Per-SM Emission Templates

Abstract

Tileiras emits tensor-core matrix instructions through a different path on each SM generation. The useful public model is not "which helper printed a string" but "which instruction surface is available, which operands it expects, and whether emission goes through inline assembly or an NVPTX machine instruction."

Older Volta and Turing MMA operations take the NVVM intrinsic path.

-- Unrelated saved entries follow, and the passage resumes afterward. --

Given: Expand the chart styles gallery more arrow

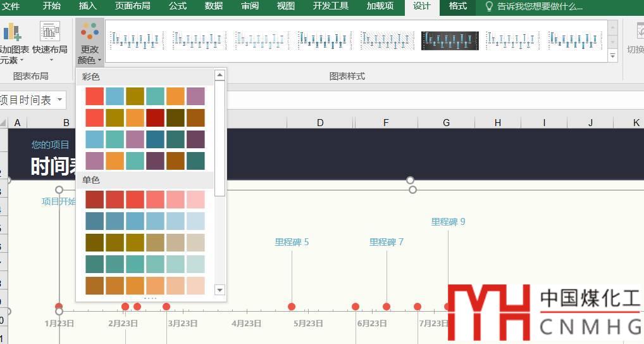Looking at the screenshot, I should point(612,56).
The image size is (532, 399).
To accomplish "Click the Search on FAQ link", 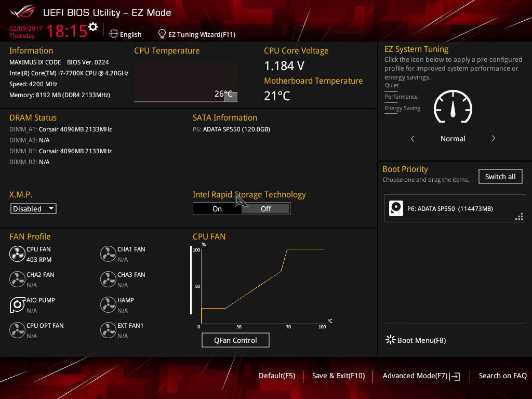I will [x=502, y=376].
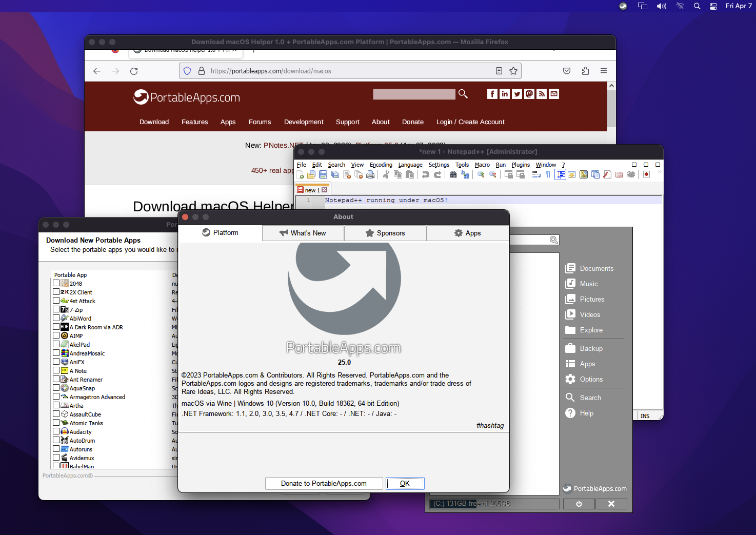Open the Firefox application menu
Image resolution: width=756 pixels, height=535 pixels.
click(603, 71)
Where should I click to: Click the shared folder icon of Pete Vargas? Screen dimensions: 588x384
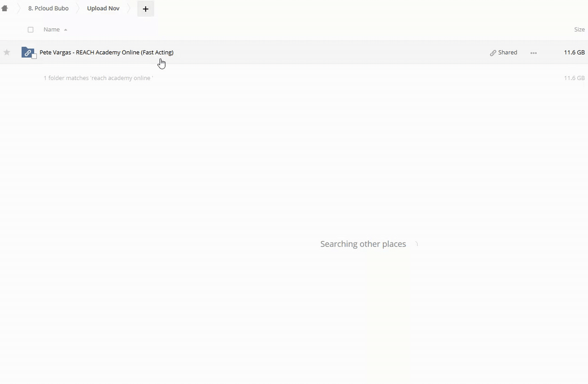27,52
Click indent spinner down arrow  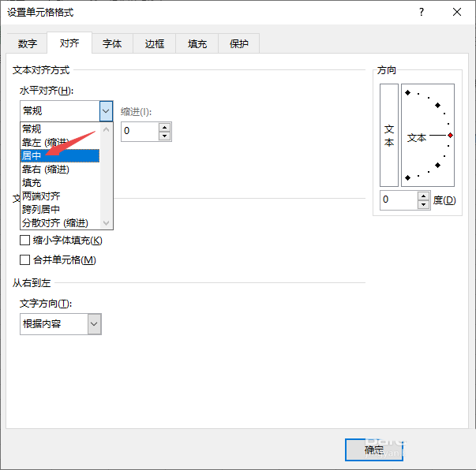pyautogui.click(x=164, y=136)
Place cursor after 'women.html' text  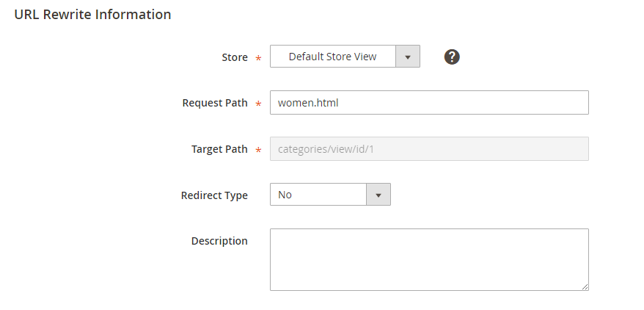(x=340, y=103)
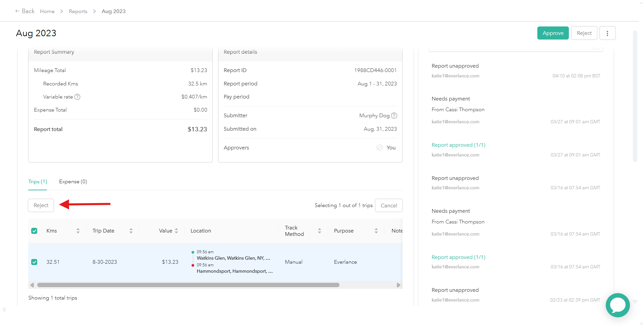Sort by Track Method column arrows
Image resolution: width=644 pixels, height=326 pixels.
click(x=319, y=231)
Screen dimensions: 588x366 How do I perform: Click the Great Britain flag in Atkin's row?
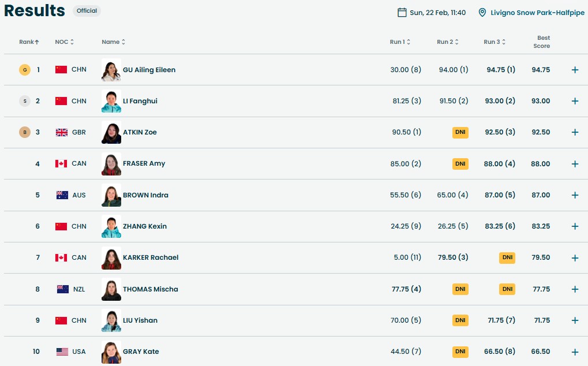pos(61,132)
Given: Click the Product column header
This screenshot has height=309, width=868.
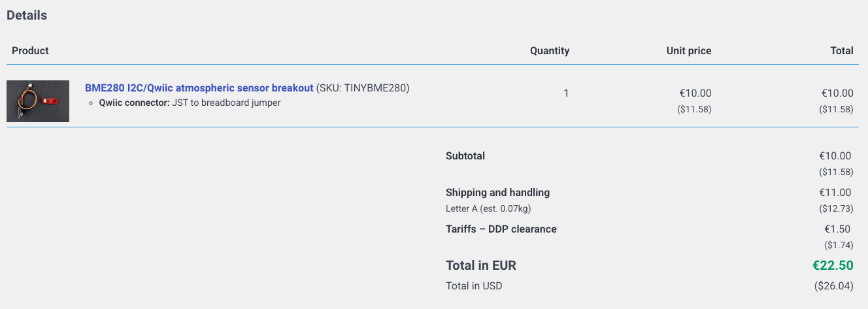Looking at the screenshot, I should point(30,51).
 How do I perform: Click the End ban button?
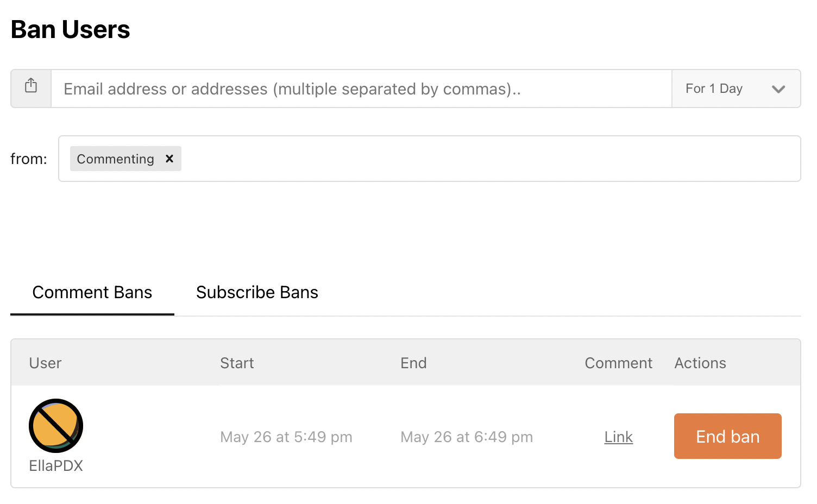coord(727,436)
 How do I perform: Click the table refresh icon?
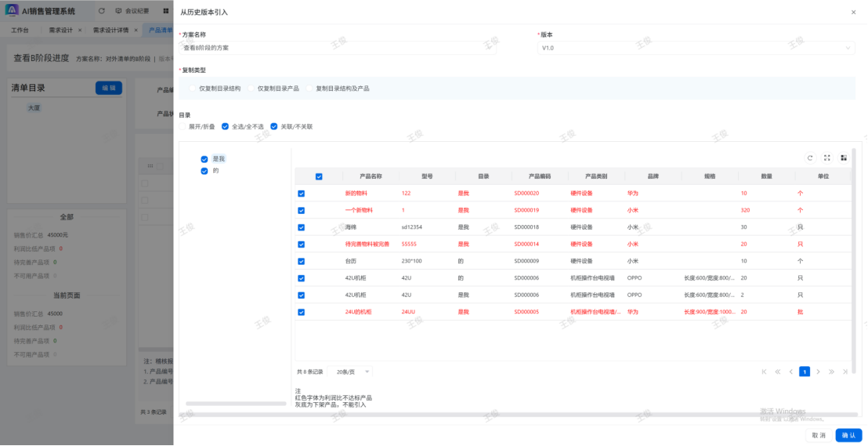[810, 158]
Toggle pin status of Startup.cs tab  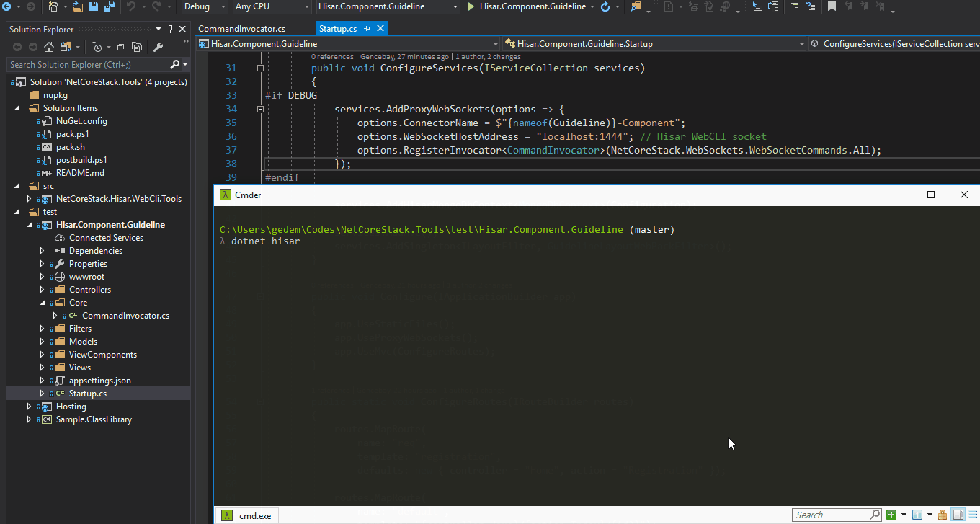point(368,29)
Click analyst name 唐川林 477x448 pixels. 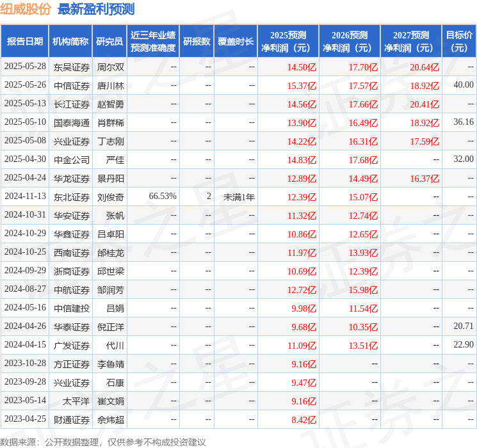pyautogui.click(x=110, y=85)
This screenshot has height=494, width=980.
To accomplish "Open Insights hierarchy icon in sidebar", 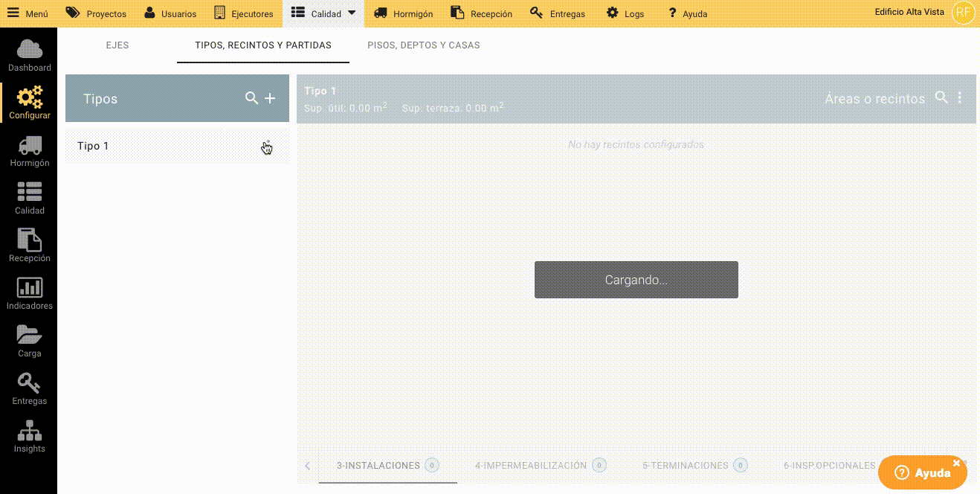I will click(x=29, y=431).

Ampere and Ada take llvm.inline_asm templates for dense and sparse mma.sync. Hopper adds WGMMA templates. Datacenter Blackwell moves tensor-core matmul into tensor-memory tcgen05 machine instructions. Consumer Blackwell has no tensor memory and falls back to warp-level block-scaled mma.sync machine instructions.

Capability Matrix

SM tier	Public surface	Emission path	Main instruction family
SM70 / SM75	`nv_tileas.mma.sm70`, `nv_tileas.mma.sm75`	NVVM intrinsic	`mma.sync.m8n8k*`
SM80	dense/sparse MMA atoms	inline asm	`mma.sync.aligned`, `mma.sp.sync.aligned`
SM89	FP8 MMA atoms	inline asm	`mma.sync.aligned.m16n8k32`
SM90	warp-group MMA	inline asm / NVVM ops	`wgmma.mma_async.sync.aligned`
SM100 / SM103	tensor-memory MMA	MachineInstr	`tcgen05.mma`
SM120 / SM121	block-scaled warp MMA	MachineInstr	`mma.sync.aligned.*.block_scale`

The selection rule is a tier-keyed lookup: the SM major version names a single emission path. SM70 and SM75 emit the NVVM intrinsic and let the NVPTX backend pick the final PTX spelling. SM80 and SM89 build a mma.sync.aligned inline-asm template at IR time. SM90 builds a four-part WGMMA inline-asm protocol. SM100 and SM103 emit tcgen05.mma as a MachineInstr directly. SM120 and SM121 emit warp-synchronous mma.sync.aligned.*.block_scale as a MachineInstr.

SM70 / SM75

Volta and Turing need no Tileiras-owned inline-assembly templates for their baseline MMA surface. The dialect registers the SM70 and SM75 atoms, then lowers them to the corresponding llvm.nvvm.mma.* intrinsics. The downstream NVPTX backend owns final PTX spelling.

Tier	Shape families	Lowering rule
SM70	`m8n8k4`	Use NVVM MMA intrinsic.
SM75	`m8n8k16`, `m8n8k32`, `m8n8k128`, BF16 additions	Use NVVM MMA intrinsic.

The PTX spelling produced by the NVPTX backend matches the SM tier:

mma.sync.aligned.m16n8k8.row.col.f32.f16.f16.f32
    {%fd0, %fd1, %fd2, %fd3},
    {%r0, %r1, %r2, %r3},
    {%r4, %r5},
    {%fd4, %fd5, %fd6, %fd7};

The exact register count per operand fragment depends on the shape and element type; the table-driven NVPTX printer reads it from the per-opcode operand-class enumeration.

SM80

Ampere is the first tier where Tileiras builds the PTX template directly inside llvm.inline_asm. Dense MMA emits mma.sync.aligned. Sparse MMA emits mma.sp.sync.aligned with a metadata register and a sparsity-selector immediate. The INT8 m16n8k32 sparse form has a .sp::ordered_metadata fast path that pins the selector to zero.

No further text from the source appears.